Waiting times to see doctors stretch for hours, with hundreds of patients lining up at some children's hospitals in major cities across northern China, according to state media, Chinese social media platforms and CNN.

The world is concerned about the health situation in China, as the central city of Wuhan was the birthplace of the Corona virus in late 2019, and the devastating repercussions it caused on the health and economic situation for years worldwide.

On Tuesday, an official at the Beijing Children's Hospital told state media that the current average of more than 7,<> patients a day "far exceeds the hospital's capacity."

In the neighboring city of Tianjin, the largest children's hospital broke a record on Saturday, admitting more than 13,<> children in outpatient and emergency departments, according to a local state-run outlet.

When CNN called to inquire about booking appointments at Beijing's Friendship Hospital on Thursday, the employee said it could take a full day to see a pediatrician.

Health officials in Beijing and other major cities in northern China said seasonal illnesses, including influenza and respiratory syncytial virus (RSV), as well as mycoplasma, a bacterial infection that is usually mild and affects children, were the reasons behind overcrowded hospitals.

The rise in cases across northern China coincides with an increase in seasonal respiratory infections in the northern hemisphere, including the United States, where respiratory syncytial virus is spreading at "unprecedented" levels among children.

Global concern

But the situation in China has sparked global concern after the World Health Organization asked the country on Wednesday for more information about the rise in respiratory diseases and "undiagnosed pneumonia in children."

However, after speaking with health and hospital officials in China on Thursday, the WHO said the data indicated an increase in outpatient consultations and pediatric hospitalizations due to pneumonia (mycoplasma) in May, common seasonal diseases, adenovirus and influenza virus, since last October.

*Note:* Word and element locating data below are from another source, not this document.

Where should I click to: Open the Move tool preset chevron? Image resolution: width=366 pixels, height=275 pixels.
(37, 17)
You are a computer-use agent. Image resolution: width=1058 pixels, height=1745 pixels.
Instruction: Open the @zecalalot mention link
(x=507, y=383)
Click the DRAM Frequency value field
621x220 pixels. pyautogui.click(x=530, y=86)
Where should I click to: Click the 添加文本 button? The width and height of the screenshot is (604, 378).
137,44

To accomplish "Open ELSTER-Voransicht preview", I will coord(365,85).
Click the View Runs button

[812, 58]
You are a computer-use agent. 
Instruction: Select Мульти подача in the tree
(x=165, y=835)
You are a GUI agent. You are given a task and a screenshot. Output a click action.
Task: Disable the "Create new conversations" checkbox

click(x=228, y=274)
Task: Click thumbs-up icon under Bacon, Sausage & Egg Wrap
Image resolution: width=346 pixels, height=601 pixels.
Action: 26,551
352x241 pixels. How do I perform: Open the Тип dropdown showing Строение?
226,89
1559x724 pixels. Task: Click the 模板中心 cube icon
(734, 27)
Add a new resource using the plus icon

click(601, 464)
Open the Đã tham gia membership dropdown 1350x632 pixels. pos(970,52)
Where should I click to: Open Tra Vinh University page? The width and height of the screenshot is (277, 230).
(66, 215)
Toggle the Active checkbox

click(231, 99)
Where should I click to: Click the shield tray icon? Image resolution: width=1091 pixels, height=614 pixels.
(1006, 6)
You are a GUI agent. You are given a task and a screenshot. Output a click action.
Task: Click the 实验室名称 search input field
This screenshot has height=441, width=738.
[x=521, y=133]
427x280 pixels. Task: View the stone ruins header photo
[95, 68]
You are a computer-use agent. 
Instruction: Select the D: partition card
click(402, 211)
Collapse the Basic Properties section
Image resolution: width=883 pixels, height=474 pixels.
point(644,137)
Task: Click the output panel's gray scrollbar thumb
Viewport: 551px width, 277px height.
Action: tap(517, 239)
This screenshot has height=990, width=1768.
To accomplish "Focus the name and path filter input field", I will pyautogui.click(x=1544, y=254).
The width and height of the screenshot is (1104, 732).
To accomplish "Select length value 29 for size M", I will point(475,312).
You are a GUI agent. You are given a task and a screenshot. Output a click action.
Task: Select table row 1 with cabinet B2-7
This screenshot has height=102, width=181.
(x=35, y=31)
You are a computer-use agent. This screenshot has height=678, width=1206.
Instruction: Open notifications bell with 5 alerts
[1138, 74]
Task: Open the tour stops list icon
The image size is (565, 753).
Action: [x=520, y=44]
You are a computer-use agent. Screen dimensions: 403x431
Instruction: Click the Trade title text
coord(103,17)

"Some of these increases occurred earlier in the season than historically, but are expected due to the lifting of coronavirus restrictions, as has similarly happened in other countries," the WHO said.

The WHO added that Chinese authorities had not detected any unusual or new pathogens or unusual clinical symptoms.

Experts monitoring the situation noted that there was no evidence of a new pathogen emerged, but called on China to share more information about the health situation with the public.

Jin Dongyan, a virologist at the University of Hong Kong's School of Biomedical Sciences, told CNN: "We don't think there's an unknown nurse hiding somewhere. There is no evidence of that."

But Catherine Bennett, an epidemiologist at Deakin University in Australia, said the main concern was whether the rise in cases of pneumonia in children was indicative of a new pathogen or new levels of disease severity.

"So far we have not heard reports of either of them," she said, adding that "it is important to monitor sources of infection to rule out such concerns."